-- BEGIN --

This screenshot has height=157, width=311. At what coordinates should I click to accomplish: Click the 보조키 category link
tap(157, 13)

-- END --
-- BEGIN --

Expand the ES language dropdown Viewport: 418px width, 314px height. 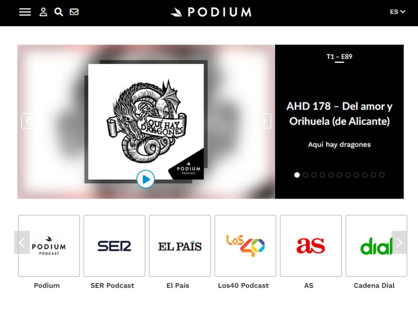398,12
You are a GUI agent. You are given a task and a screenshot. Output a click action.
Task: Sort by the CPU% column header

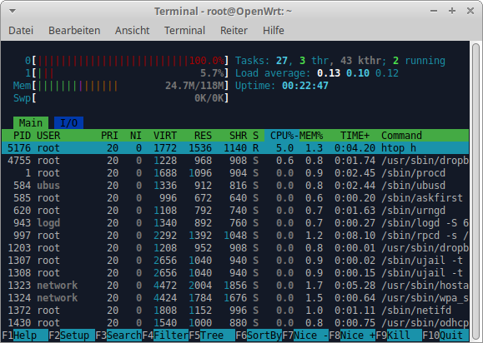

-- END --

■ SHORT PROBLEM
Rewrite the records from the line with "This screenshot has" to the line with "tap(157, 13)", replacing "accomplish" with "complete" and keeping everything else unchanged.

■ RESPONSE FOR THIS EXERCISE
This screenshot has height=157, width=311. At what coordinates should I click to complete: Click the 보조키 category link
tap(157, 13)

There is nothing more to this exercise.